24 years in the making, that is, for the leader in Magic Online Guilds of Ravnica Standard Leagues trophies. He began playing Magic in 1994—"My first pack was Fallen Empires," he said with a knowing grin—but stopped when his music career began taking off. It wasn't until 2011 that he came back to the game on a friend's suggestion.
"I didn't even know Magic was still around," he admitted. "But I gave it a shot again and then I started to get more competitive and started playing a lot online."
Magic Online soon turned into SCG Tour events and then Grand Prix as well. And it was clear before long that Felicetti had what it took to succeed in the game, but no matter how many deep runs or SCG Top 8 appearances he amassed, the ultimate goal of reaching the Pro Tour remained just out of reach.
It's enough to make most people quit. But Felicetti isn't most people. Drawing on his experience moving up the ranks of the music world, he kept working and improving. Not only is he good-natured about the near-misses, he wouldn't trade them in for an easy path to the Pro Tour.
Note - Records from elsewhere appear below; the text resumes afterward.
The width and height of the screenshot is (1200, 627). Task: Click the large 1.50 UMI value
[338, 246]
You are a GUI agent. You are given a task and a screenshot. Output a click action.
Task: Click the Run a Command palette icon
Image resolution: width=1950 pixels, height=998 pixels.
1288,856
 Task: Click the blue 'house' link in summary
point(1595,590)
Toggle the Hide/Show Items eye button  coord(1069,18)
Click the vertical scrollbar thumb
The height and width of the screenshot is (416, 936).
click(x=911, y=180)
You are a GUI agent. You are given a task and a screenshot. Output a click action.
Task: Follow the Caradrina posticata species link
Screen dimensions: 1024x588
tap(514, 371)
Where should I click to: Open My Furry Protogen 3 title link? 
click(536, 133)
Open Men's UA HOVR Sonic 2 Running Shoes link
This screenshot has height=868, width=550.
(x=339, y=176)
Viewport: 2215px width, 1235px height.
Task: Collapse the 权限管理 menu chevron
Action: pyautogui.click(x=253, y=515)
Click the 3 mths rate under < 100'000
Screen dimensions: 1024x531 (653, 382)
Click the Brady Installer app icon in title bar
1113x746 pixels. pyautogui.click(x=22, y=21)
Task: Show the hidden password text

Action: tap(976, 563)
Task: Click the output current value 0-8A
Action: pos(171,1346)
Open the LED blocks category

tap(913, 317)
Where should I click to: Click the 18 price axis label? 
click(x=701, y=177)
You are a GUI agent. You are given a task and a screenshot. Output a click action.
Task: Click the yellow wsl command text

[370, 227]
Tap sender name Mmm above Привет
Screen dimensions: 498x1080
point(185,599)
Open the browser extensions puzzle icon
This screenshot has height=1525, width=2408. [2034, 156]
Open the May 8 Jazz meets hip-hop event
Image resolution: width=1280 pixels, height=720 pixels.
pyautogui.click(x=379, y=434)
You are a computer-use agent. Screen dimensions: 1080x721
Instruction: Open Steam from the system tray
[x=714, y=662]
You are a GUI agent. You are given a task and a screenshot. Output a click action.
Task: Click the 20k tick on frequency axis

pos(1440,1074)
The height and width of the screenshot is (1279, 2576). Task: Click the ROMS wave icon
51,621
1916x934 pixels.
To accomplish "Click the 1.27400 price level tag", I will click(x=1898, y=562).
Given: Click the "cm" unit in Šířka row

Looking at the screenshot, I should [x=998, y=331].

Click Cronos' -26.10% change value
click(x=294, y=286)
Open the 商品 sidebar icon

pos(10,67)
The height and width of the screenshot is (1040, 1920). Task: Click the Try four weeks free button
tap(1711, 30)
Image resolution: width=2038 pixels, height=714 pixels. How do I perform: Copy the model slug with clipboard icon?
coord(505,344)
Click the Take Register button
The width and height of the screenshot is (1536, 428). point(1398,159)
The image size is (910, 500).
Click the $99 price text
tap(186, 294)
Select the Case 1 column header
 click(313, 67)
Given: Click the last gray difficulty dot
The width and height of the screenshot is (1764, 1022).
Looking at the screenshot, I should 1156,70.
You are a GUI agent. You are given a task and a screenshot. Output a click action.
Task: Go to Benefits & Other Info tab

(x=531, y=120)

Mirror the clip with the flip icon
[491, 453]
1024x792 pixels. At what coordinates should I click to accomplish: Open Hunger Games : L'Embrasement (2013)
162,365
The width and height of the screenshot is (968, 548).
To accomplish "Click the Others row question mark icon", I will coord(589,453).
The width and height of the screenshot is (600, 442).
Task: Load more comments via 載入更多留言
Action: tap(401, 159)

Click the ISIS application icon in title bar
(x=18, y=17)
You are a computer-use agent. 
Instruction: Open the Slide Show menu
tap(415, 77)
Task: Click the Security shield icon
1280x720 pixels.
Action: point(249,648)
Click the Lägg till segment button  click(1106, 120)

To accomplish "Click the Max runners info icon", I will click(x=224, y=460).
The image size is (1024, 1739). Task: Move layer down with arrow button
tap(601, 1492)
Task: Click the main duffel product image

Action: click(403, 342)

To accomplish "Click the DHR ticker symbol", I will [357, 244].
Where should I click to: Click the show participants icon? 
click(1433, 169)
"All those losses did is make me better," he said. "You have to earn it. I put in my time and it paid off."
Felicetti put in more than time—he has been an innovator of the Guilds of Ravnica Standard format. He was one of the first to innovate the Path of Discovery explore deck in the format, and helped advance the fledgling format along with friends and testing partners Gabriel Nassif, Eli Kassis, and Shaheen Soorani, all of whom have benefitted from their time playing with Felicetti and have gone on to considerable success at the professional level.
Now he's at the Pro Tour himself, locked in for Day Two and live for a shot at requalifying for the next one with an 11-5 finish. And while he may appreciate the lessons the losses have taught him, he's ready to start winning.
"I'm happy I'm here and I want to come back," he said simply. "It's up to me now."